Every guy knows that some jobs need to be seasoned before being tackled. Cleaning my garage is a perfect example because it has several seemingly contradictory dimensions.
For example, the garage has never really been a garage and has never housed a car in the more than three decades we have lived here.
It has, however, always been a workshop. There is a beautiful table saw, a fine miter saw and a lovely drill press awaiting tasks therein. It is also the place where broken things go to be fixed. Many of these also have become jobs that needed to be seasoned. Several broken lamps, saggy shelves and a couple wobbly chairs fall into this category.
And since the garage is not a part of the house where we gather on a daily basis (we don’t eat meals, watch TV or play the occasional game of gin out there), it is also an ideal place to store things that can’t find an immediate home in some other part of the house.
As a result, the garage has accumulated uncounted boxes, bags and storage tubs on the workbench and on top of the table saw and other tools.
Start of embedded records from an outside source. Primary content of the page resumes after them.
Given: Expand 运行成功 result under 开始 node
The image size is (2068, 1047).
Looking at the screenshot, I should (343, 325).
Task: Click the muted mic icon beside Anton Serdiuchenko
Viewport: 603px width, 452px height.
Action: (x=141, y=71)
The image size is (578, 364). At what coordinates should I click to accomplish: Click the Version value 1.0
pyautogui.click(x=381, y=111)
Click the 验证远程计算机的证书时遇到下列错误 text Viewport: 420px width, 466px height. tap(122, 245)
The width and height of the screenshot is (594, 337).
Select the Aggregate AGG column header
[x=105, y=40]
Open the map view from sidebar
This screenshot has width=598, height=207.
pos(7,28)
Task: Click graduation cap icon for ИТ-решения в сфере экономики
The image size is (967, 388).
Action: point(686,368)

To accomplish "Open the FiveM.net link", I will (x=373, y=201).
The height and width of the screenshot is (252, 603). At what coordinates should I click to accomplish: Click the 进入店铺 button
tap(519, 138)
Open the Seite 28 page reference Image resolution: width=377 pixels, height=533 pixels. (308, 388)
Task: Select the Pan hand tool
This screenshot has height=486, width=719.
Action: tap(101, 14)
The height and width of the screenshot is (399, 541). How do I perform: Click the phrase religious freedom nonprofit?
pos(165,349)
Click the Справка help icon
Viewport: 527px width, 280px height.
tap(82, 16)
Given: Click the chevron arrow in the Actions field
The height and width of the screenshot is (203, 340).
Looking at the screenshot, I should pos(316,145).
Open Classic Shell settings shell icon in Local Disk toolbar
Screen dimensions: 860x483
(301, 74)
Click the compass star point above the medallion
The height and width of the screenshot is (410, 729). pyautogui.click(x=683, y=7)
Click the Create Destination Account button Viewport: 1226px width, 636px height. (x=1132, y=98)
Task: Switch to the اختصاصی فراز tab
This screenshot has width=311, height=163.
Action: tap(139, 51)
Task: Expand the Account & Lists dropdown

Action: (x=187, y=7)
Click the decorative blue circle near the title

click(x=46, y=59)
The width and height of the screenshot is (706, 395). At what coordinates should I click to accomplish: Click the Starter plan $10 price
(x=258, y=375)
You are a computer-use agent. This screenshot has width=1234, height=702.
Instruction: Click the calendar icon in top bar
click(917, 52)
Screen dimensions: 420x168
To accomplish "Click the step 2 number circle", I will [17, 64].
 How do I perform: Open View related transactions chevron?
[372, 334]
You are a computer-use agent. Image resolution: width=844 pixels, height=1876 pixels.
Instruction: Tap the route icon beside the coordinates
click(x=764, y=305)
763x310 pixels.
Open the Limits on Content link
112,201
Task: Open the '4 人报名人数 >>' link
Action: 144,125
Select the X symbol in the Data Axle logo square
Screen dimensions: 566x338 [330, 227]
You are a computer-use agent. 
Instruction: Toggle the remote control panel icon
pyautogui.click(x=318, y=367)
This means until I deal with these boxes, bags and storage tubs, I can’t use the tools. Nor can I fix the broken things that have been seasoning there in recent months.
All of this is motivation to tackle the garage, of course, but first I need a plan for where to start. I am working on that plan every day, or at least every time I go into the garage.
To put a fine point on it, our son just gave me a fine new garage door opener to replace the one that got struck by lightning a few years ago and sagged into a curdled, molten clump. Since then I have had to raise the door by hand, a job that has grown worse since the tension springs came unraveled sometime last winter. Installing the new door opener will solve that problem.
All I need now is a place to set up my ladder so I can install the opener. I guess that means the job has finally seasoned long enough.